Interface element records:
===

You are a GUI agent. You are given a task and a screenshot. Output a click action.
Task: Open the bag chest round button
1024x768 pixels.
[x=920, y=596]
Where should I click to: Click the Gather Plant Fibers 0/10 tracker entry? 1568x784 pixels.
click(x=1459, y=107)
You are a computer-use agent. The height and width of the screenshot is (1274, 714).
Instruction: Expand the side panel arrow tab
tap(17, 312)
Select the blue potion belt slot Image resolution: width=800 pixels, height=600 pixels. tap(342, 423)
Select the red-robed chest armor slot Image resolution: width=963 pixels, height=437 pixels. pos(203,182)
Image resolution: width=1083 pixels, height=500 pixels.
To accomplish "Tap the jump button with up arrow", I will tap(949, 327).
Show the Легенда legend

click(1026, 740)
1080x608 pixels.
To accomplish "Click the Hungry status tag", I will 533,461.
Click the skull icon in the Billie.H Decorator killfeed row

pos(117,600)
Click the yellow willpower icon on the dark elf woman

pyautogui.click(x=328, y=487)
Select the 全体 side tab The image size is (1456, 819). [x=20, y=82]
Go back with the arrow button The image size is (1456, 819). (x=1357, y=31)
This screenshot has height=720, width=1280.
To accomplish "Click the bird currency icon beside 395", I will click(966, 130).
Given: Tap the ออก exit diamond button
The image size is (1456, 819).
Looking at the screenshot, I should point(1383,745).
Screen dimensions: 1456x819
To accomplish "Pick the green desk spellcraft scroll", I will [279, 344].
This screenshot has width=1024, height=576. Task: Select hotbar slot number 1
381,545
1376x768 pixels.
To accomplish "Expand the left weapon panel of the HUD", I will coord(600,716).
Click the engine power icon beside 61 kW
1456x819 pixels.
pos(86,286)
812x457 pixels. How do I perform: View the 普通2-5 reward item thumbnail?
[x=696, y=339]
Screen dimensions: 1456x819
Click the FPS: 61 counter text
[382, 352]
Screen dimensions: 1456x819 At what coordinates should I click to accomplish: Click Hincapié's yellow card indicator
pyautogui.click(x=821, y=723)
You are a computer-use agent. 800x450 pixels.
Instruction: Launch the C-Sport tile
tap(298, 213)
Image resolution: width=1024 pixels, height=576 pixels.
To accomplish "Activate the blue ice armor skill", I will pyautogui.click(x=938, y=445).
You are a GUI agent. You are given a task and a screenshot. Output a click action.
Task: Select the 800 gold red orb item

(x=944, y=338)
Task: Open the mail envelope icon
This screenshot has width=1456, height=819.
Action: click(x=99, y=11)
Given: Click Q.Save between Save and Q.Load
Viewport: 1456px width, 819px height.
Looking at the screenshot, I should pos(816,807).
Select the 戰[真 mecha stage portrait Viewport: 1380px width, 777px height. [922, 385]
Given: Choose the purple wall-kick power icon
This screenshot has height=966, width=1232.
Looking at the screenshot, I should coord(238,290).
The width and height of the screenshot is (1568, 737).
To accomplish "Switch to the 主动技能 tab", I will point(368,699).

===

WHAT TO WORK ON:
Reproduce all of the material above verbatim, line for line, without changing anything.

RESULT OF THIS TASK:
You are a GUI agent. You are given a task and a screenshot. Output a click action.
Task: Open the bag chest round button
1024x768 pixels.
[x=920, y=596]
Where should I click to: Click the Gather Plant Fibers 0/10 tracker entry? 1568x784 pixels.
click(x=1459, y=107)
You are a computer-use agent. The height and width of the screenshot is (1274, 714).
Instruction: Expand the side panel arrow tab
tap(17, 312)
Select the blue potion belt slot Image resolution: width=800 pixels, height=600 pixels. tap(342, 423)
Select the red-robed chest armor slot Image resolution: width=963 pixels, height=437 pixels. pos(203,182)
Image resolution: width=1083 pixels, height=500 pixels.
To accomplish "Tap the jump button with up arrow", I will tap(949, 327).
Show the Легенда legend

click(1026, 740)
1080x608 pixels.
To accomplish "Click the Hungry status tag", I will 533,461.
Click the skull icon in the Billie.H Decorator killfeed row

pos(117,600)
Click the yellow willpower icon on the dark elf woman

pyautogui.click(x=328, y=487)
Select the 全体 side tab The image size is (1456, 819). [x=20, y=82]
Go back with the arrow button The image size is (1456, 819). (x=1357, y=31)
This screenshot has height=720, width=1280.
To accomplish "Click the bird currency icon beside 395", I will click(966, 130).
Given: Tap the ออก exit diamond button
The image size is (1456, 819).
Looking at the screenshot, I should point(1383,745).
Screen dimensions: 1456x819
To accomplish "Pick the green desk spellcraft scroll", I will [279, 344].
This screenshot has width=1024, height=576. Task: Select hotbar slot number 1
381,545
1376x768 pixels.
To accomplish "Expand the left weapon panel of the HUD", I will coord(600,716).
Click the engine power icon beside 61 kW
1456x819 pixels.
pos(86,286)
812x457 pixels. How do I perform: View the 普通2-5 reward item thumbnail?
[x=696, y=339]
Screen dimensions: 1456x819
Click the FPS: 61 counter text
[382, 352]
Screen dimensions: 1456x819 At what coordinates should I click to accomplish: Click Hincapié's yellow card indicator
pyautogui.click(x=821, y=723)
You are a computer-use agent. 800x450 pixels.
Instruction: Launch the C-Sport tile
tap(298, 213)
Image resolution: width=1024 pixels, height=576 pixels.
To accomplish "Activate the blue ice armor skill", I will pyautogui.click(x=938, y=445).
You are a GUI agent. You are given a task and a screenshot. Output a click action.
Task: Select the 800 gold red orb item

(x=944, y=338)
Task: Open the mail envelope icon
This screenshot has width=1456, height=819.
Action: click(x=99, y=11)
Given: Click Q.Save between Save and Q.Load
Viewport: 1456px width, 819px height.
Looking at the screenshot, I should pos(816,807).
Select the 戰[真 mecha stage portrait Viewport: 1380px width, 777px height. [922, 385]
Given: Choose the purple wall-kick power icon
This screenshot has height=966, width=1232.
Looking at the screenshot, I should coord(238,290).
The width and height of the screenshot is (1568, 737).
To accomplish "Switch to the 主动技能 tab", I will point(368,699).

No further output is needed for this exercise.